Drain the coolant system and remove, the battery ground cable, the radiator shroud on automatic cars, the radiator, the spark plugs, the auxiliary air device, the thermostat housing and the alternator. On manual shift cars, engage fifth gear and apply park brake. On automatic shift cars, remove the bell housing inspection plate with the TDC sensor (do not alter its setting). Lock the ring gear to keep the crank from moving, the book calls for a special tool { (-).0144B } to lock the ring gear but any means will suffice. Remove the crank pulley and timing belt cover. Slide the pulley back on. Remove the ring gear lock or shift to neutral on manual shift cars.
Look at the cam sprocket and locate the rectangular hole. On the outer edge, locate the timing mark. Rotate the crank until that hole and timing mark is in a 45 degree position on the passenger side (its right, your left) of the car and the distributor finger is perpendicular to the engine's axis (straight up).
Loosen the tensioner nut and bolt, with a screwdriver or pry bar, force the tensioner against the spring, to slacken the timing belt, until the support plate is at the end of its travel, lock the nut and bolt. Remove the timing belt.
Handling of the timing belt should be done with great care. Never bring the belt in contact with oil or greasy substances. Never make the belt bow to an arc less than 60mm diameter (don't fold it).
Check the condition of the belt. Check the gap between the tensioner support plate and the set screw mounted above the intermediate sprocket, should be between 0,10 and 0,15 mm, If this is not the case then remove the lock nut, coat the threads with LOCTITE, adjust the gap and tighten the lock nut.
Make sure the crankshaft is in the timing position with the mark to your left and parallel to the ground. Remove the pulley. Check the intermediate sprocket, make sure the timing mark is about 20 degrees below parallel and to your right. Double check the cam and install the belt. The arrows on the outside of the belt indicate the direction of engine rotation. Insure that each reference mark on the belt lines up with the timing marks on the sprockets, starting with the crankshaft. Center the belt on the sprockets and on the tensioner, loosen the tensioner bolt and nut. The belt is automatically adjusted by the spring. Double check the reference marks and tighten the tensioner nut and bolt to a torque of 2,5 mdaN (18.13 ft lbs).
Reinstall the timing belt cover.
Make sure the two (2) split pins are in place and reinstall the pulley. Degrease and brush clean the pulley bolt, coat the threads with LOCTITE and torque to 13 mdaN (94.25 ft lbs).
Reinstall all the items removed on disassembly in reverse order of removal. Reconnect all electrical equipment and adjust belt tension.
Refill cooling system and use proper bleeding procedures.

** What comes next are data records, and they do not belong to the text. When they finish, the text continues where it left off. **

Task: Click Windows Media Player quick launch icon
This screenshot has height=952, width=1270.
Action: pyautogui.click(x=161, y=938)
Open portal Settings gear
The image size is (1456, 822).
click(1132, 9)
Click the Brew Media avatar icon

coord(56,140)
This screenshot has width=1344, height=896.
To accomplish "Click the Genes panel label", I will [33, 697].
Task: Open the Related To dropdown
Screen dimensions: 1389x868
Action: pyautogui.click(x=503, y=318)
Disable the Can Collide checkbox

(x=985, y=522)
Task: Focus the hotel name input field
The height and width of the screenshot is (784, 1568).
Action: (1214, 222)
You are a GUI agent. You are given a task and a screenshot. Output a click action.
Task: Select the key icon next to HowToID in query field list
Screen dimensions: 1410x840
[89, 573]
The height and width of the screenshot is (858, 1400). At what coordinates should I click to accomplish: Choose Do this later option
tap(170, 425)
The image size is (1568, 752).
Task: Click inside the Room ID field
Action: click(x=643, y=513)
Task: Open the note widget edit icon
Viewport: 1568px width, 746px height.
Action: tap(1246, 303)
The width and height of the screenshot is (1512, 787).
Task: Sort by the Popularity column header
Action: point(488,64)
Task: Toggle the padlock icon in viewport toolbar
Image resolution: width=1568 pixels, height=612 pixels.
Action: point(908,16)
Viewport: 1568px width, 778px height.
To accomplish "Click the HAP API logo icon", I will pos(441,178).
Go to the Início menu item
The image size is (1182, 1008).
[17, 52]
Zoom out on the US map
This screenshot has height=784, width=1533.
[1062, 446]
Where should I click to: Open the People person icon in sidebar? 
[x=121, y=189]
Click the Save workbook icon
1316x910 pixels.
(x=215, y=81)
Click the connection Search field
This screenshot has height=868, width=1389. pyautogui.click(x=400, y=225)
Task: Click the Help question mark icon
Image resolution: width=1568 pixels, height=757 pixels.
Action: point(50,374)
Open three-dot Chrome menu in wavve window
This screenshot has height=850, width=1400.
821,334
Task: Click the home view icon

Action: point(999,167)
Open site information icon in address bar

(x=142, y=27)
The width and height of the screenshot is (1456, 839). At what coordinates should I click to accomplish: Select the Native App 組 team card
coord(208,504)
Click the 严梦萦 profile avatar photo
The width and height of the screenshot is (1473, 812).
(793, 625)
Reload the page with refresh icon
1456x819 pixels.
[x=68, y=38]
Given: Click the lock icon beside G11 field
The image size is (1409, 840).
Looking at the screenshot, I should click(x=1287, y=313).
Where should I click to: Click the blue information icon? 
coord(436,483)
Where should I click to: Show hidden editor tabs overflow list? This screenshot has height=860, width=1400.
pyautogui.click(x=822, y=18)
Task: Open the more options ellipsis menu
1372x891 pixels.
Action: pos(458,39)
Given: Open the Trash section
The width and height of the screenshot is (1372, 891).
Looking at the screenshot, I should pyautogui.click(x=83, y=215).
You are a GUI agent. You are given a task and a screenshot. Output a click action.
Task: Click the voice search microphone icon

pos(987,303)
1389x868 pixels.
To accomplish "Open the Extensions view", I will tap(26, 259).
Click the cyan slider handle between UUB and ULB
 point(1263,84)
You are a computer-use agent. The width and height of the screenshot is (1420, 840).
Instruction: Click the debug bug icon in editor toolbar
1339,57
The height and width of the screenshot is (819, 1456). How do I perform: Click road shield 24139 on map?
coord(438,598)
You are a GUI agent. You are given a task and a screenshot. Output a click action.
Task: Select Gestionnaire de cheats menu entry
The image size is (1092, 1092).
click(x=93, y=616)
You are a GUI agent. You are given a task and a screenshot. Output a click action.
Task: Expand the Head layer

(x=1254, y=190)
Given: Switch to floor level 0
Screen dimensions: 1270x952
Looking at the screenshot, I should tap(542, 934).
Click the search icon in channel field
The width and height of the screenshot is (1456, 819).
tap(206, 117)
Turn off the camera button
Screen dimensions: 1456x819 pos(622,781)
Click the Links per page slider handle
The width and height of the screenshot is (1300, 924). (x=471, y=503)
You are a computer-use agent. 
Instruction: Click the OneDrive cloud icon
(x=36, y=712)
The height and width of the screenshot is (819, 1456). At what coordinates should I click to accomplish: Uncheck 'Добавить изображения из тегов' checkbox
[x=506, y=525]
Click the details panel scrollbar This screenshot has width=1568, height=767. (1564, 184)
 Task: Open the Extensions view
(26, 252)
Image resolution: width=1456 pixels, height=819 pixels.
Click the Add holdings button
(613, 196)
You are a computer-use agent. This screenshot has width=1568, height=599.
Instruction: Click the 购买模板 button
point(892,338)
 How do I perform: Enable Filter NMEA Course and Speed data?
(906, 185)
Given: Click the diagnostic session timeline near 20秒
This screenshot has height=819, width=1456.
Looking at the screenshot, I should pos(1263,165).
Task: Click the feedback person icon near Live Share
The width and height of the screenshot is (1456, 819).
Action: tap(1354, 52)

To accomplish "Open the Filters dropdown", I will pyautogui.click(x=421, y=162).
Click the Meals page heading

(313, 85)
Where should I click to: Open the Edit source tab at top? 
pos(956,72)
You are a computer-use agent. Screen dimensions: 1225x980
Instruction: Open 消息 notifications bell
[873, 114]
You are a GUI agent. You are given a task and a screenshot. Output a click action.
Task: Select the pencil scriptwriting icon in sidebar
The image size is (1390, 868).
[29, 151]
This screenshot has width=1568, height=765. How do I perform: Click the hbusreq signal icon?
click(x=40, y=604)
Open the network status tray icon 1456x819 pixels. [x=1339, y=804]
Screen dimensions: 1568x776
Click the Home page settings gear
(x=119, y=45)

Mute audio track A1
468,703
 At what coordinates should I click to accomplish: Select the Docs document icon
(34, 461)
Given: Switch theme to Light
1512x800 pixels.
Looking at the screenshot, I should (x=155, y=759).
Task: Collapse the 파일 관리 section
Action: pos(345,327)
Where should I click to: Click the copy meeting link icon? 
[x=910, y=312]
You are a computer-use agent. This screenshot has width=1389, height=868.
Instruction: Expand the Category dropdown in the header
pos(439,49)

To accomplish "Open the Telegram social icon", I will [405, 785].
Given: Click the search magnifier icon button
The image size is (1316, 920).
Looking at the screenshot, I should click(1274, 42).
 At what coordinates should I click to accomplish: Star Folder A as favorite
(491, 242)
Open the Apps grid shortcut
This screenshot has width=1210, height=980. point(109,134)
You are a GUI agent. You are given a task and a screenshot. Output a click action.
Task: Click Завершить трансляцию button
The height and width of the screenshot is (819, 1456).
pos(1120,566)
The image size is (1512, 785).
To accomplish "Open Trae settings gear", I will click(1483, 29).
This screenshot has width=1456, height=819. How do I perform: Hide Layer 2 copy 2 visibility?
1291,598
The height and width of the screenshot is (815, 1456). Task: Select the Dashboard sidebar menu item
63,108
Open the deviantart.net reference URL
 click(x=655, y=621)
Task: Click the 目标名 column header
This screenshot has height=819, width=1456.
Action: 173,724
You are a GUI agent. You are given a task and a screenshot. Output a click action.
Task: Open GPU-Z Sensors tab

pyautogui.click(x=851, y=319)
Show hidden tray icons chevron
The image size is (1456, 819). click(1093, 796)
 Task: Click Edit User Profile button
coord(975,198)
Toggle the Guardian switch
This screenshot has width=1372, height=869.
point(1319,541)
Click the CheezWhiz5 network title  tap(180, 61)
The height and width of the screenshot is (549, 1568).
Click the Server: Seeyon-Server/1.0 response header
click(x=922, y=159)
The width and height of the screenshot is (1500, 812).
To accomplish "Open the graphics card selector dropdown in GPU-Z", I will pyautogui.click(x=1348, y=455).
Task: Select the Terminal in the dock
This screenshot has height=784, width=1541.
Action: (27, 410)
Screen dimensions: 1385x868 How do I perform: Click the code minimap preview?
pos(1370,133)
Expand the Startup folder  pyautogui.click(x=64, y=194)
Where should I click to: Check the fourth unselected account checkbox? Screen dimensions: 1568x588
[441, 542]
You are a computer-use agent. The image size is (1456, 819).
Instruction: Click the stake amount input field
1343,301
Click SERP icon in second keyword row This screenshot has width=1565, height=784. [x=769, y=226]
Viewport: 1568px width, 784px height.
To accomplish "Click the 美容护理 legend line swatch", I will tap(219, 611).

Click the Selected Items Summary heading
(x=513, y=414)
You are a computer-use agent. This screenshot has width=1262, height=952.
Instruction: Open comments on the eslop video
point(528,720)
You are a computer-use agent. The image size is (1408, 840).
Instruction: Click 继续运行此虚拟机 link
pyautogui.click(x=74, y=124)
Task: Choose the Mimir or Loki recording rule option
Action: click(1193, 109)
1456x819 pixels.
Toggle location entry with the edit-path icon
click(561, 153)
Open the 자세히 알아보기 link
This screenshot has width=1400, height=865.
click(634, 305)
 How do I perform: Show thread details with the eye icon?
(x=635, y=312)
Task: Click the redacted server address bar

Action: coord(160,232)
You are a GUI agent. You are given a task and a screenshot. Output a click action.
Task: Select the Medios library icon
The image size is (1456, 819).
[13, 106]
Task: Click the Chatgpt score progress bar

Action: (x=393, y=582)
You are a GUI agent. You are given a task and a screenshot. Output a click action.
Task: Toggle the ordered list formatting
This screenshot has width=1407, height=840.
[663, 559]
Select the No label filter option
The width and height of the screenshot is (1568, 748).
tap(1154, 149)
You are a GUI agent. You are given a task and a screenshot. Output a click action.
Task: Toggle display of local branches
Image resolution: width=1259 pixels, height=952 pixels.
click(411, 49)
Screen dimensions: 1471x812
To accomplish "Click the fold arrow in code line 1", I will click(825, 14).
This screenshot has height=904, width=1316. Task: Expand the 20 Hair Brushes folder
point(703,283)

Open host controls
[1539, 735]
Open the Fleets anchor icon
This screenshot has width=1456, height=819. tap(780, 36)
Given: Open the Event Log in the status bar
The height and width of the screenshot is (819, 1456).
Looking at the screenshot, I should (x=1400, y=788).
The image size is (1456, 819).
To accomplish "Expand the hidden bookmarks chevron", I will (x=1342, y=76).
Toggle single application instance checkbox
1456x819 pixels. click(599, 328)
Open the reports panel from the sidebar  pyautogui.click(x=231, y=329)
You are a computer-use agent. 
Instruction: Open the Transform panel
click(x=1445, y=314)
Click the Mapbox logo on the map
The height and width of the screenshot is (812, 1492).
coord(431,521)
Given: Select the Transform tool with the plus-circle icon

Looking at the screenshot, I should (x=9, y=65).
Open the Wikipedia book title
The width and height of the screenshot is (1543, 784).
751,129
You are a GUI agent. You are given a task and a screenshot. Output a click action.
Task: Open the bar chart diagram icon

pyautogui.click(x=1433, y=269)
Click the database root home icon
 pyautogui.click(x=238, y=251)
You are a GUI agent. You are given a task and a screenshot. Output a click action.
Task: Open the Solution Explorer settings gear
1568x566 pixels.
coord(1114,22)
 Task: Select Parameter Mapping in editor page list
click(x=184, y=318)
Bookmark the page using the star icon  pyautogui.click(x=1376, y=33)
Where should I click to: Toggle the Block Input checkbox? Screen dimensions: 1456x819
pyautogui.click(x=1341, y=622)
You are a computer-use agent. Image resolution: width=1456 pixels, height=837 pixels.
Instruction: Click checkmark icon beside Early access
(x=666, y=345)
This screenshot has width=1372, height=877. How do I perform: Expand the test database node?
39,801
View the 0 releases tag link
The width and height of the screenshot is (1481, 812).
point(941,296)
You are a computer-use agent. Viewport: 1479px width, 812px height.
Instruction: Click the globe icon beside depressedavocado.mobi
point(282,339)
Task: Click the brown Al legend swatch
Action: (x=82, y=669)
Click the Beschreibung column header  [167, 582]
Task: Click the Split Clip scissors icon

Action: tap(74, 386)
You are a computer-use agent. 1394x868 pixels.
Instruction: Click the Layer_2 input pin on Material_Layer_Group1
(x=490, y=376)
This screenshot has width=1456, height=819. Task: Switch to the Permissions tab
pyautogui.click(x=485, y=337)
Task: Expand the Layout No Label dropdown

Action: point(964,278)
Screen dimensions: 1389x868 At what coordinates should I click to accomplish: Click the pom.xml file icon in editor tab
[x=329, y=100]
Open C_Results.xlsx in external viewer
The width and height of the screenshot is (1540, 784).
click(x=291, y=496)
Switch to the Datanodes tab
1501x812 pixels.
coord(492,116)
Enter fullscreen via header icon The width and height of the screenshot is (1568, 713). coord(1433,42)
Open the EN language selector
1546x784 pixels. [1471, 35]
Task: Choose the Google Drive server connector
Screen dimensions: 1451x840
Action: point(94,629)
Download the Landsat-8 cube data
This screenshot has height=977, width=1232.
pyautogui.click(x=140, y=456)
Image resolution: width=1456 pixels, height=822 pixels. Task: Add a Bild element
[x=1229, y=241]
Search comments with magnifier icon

I cant emphasize enough on the importance of putting this back together EXACTLY how it was. Many many times over and over again people try to do it themselfs and do not succeed i strongly suggest u do not try to do it because if your not skilled enough to do this then i can guarantee it is going to cost you more then just taking it in. I know its expensive but why waste your time to do it then have to pay someone to do the same thing now your out a car 2x as long. Hope i could help if you decide to try it take your time and good luck

Posted on Apr 27, 2010

  • dave taylor Apr 30, 2010

    im not sure what happend it says that you are being helped by someone else now did I not answer your question?

  • dave taylor Apr 30, 2010

    i would go get the electric belt tensioner generally you can go to autozone or oriely's and rent the tool and get your money back when you take it back. And i see your asking about the waterpump most of the time it leaks when goes bad but lastime i had the bearings in the pulley go out so i would give it a spin to see how it sounds if its not leaking and spins ok then your fine.